Est-ce la grandeur d’ame dont vous vous piquez ? Ô détestable grandeur, qui se repaît de miseres & de calamités ! N’acquérez-vous de prétendues vertus, que pour punir la terre de ce qu’elles votes ont coûté ? Est-ce la forcé ? Les loix de l’humanité n’en ont donc plus ? Sa voix ne se fait donc point entendre à vos cœurs ? Vous méprisez la volonté des Dieux qui vous ont destinés, ainsi que nous, à passer tranquillement quelques instans sur la terre ; mais la peine est toujours à côté du crime. Vous avez eu la honte de passer sous le joug, la douleur devoir vos armées taillées en pieces, & vous aurez bientôt celle de voir la République se déchirer par ses propres forces. Qui vous empêche de passer une vie agréable dans le sein de la paix, des arts, des sciences & de la vertu ? Romains, cessez d’être injustes ; cessez de porter en tous lieux les horreurs de la guerre & les crimes qu’elle entraîne.

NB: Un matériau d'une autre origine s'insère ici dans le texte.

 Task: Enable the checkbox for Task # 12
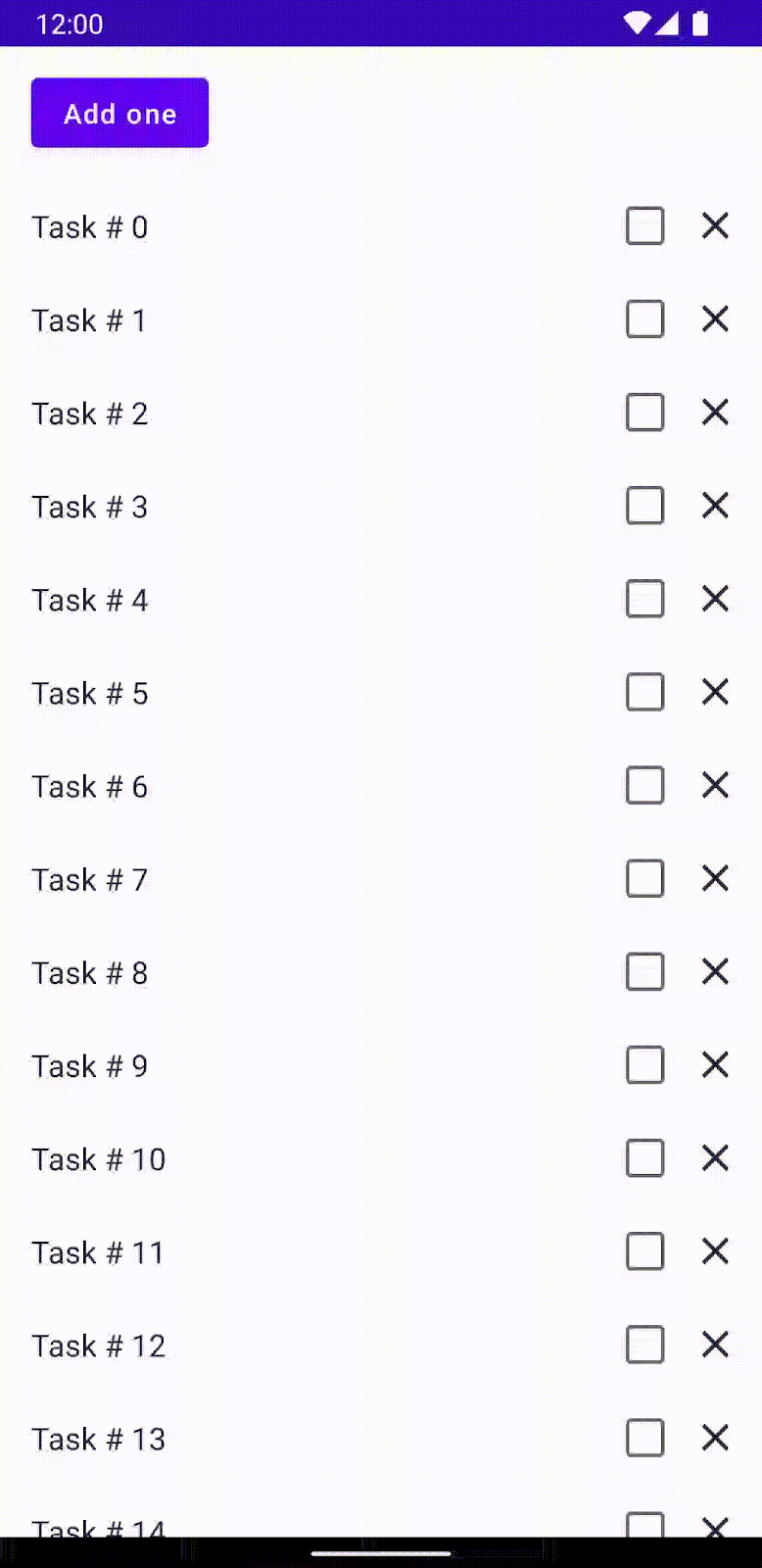point(644,1345)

Mais je veux qu’il y ait eu des Nations vertueuses dans le sein de l’ignorance ; je demande si ce n’est pas à des loix sages, maintenues avec vigueur, avec prudence, & non pas à la privation des Arts, qu’elles ont été redevables de leur bonheur ? En vain prétend-on que Socrate même & Caton ont décrié les Lettres ; ils ne furent jamais les apologistes de l’ignorance.